Senin 05 Jun 2023 16:19 WIB

Lokananta Lahir dari Keresahan Maladi pada Dominasi Lagu Barat (Bagian 1)

Pemberian nama label Indra Vox untuk studio rekaman yang berdiri di Solo tersebut membuat Presiden Soekarno tidak dapat menerimanya.

Rep: MASPRIL ARIES/ Red: Partner
.
Foto: network /MASPRIL ARIES
.

Menteri BUMN Erick Thohir meresmikan Lokananta yang telah direvitalisasi. (FOTO : Republika/ Alfian)

KAKI BUKIT – Sejarah Lokananta adalah sejarah musik Indonesia dan sejarah industri musik di Indonesia. Pasca kemerdekaan Indonesia atau sekitar tahun 50-an, stasiun radio yang ada di Indonesia kerap memutar lagu-lagu dari Barat karena memang saat itu stok lagu Indonesia karya anak bangsa masih sedikit.

Tak terkecuali Radio Republik Indonesia (RRI) juga ikut memutar lagu-lagu Barat. Nama-nama musisi dan penyanyi dari Barat seperti Nat King Cole, Frank Sinatra, dan Elvis Presley merajai tangga lagu musik RRI, mereka mengalahkan penyanyi-penyanyi lokal yang lebih dikenal membawakan lagu-lagu daerah.

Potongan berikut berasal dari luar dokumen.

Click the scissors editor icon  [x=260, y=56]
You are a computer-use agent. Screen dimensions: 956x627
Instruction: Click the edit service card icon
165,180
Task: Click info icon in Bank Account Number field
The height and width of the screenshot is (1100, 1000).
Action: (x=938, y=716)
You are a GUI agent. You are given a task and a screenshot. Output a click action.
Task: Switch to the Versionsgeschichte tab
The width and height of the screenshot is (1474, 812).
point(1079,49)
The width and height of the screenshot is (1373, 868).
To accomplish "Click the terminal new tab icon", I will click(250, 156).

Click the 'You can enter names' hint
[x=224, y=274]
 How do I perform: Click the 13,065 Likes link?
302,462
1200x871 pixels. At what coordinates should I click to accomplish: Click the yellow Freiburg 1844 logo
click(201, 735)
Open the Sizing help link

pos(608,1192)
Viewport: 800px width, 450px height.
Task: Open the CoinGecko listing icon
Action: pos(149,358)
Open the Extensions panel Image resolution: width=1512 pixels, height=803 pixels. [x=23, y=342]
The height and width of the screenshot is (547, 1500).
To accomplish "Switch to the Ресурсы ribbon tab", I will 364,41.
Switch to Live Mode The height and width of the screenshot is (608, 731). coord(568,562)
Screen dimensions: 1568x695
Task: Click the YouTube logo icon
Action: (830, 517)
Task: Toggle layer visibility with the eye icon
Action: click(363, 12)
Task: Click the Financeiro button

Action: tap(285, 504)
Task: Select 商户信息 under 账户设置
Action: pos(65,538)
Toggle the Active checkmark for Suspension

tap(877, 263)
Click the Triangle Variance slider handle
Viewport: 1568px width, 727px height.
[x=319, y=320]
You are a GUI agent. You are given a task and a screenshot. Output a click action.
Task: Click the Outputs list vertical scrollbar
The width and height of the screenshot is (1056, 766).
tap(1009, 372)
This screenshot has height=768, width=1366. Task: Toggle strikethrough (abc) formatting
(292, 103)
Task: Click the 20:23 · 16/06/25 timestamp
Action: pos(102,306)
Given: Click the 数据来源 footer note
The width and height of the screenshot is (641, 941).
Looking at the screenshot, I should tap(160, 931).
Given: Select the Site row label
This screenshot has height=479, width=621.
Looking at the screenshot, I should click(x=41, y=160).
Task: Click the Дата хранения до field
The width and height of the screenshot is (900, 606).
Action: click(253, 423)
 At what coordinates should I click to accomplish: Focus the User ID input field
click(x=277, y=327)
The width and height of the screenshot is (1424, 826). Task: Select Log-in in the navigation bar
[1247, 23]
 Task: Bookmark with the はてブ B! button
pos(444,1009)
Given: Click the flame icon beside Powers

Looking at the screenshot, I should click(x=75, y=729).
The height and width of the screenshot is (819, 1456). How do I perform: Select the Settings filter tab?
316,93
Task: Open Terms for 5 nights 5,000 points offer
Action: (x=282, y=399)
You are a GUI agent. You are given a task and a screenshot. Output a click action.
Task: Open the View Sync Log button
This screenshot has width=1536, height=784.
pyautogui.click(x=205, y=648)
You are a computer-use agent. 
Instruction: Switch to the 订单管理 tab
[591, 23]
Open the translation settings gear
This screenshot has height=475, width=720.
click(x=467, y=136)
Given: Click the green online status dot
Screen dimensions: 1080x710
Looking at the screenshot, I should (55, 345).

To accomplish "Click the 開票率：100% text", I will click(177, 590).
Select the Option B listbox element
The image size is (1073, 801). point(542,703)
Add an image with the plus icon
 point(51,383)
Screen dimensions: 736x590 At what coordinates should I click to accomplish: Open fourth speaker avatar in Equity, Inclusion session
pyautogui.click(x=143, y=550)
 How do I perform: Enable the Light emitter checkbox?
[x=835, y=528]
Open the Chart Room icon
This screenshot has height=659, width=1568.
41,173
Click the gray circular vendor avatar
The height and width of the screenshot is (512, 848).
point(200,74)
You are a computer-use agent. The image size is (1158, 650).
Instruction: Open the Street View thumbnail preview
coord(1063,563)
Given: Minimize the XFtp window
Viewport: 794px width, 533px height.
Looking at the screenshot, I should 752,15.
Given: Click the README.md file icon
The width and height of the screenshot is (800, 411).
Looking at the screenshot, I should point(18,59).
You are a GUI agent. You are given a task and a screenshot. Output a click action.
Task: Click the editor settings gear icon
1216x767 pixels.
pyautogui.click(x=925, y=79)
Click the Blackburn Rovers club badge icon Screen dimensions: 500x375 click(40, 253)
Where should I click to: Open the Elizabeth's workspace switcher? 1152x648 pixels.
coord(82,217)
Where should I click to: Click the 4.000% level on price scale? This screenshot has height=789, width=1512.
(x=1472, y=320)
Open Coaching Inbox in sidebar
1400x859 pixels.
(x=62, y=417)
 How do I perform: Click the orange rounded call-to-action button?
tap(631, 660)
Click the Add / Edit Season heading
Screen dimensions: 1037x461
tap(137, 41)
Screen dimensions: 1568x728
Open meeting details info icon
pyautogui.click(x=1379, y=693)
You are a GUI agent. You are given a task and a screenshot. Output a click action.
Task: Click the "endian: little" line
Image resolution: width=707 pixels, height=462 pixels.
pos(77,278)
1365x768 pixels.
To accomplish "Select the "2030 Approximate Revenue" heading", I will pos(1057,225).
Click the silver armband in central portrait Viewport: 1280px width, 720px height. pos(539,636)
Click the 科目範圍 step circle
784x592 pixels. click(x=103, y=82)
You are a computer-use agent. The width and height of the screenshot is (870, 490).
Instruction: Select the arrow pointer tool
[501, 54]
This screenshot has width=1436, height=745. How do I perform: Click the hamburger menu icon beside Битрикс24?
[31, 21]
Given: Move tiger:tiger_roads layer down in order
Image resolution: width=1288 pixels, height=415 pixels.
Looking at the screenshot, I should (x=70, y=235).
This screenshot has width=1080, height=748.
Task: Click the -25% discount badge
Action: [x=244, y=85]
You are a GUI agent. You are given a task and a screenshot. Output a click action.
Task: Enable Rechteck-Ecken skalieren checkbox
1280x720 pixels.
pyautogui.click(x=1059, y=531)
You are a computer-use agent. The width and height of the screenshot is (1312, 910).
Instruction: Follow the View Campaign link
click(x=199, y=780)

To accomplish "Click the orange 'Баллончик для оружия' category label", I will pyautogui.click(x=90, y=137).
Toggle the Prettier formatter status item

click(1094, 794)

Dominasi lagu-lagu Barat tersebut menurut penelitian Philip Yampolsky, “Lokananta A Discography of The National Recording Company of Indonesia 1957-1985,” (1987), membuat resah Direktur RRI Jakarta yang saat itu dijabat Maladi resah melihat kenyataan bahwa lagu Barat mendominasi pasar pendengarnya.

Maladi lalu menginstruksikan kepada 49 jaringan RRI di seluruh Indonesia untuk mengirimkan rekaman lagu daerah masing-masing. Setiap stasiun lokal minimal mengirimkan dua buah lagu. Dalam waktu singkat, RRI memiliki 98 buah lagu daerah dari seluruh pelosok Nusantara. Seluruh koleksi itu akhirnya diperbanyak dalam bentuk piringan hitam dan disebarkan kembali ke seluruh cabang RRI di seluruh Indonesia.

Maladi yang pernah menjabat Menteri Penerangan selama dua periode (Kabinet Kerja I dan Kabinet Kerja II), bersama dua rekannya R. Oetojo Soemowidjojo dan R. Ngabehi Soegoto Soerjodipoero yang menjabat sebagai Kepala Studio dan Kepala Teknik Produksi RRI Surakarta, berinisiatif mendirikan pabrik piringan hitam milik pemerintah.

Pabrik yang menggandakan piringan hitam tersebut awalnya hanya memenuhi kebutuhan siaran RRI. Tepat tanggal 29 Oktober 1956 pukul 10 pagi, pabrik piringan hitam tersebut resmi berdiri di Solo. Setelah master rekaman lagu-lagu daerah terkumpul, rekaman tersebut diperbanyak dalam bentuk piringan hitam dengan nama label “Indra Vox” atau singkatan dari Indonesia Raya Vox.

Pemberian nama label Indra Vox untuk studio rekaman yang berdiri di Solo tersebut membuat Presiden Soekarno tidak dapat menerimanya. Alasannya nama tersebut mengandung unsur asing. Lalu lahirlah nama “Lokananta.”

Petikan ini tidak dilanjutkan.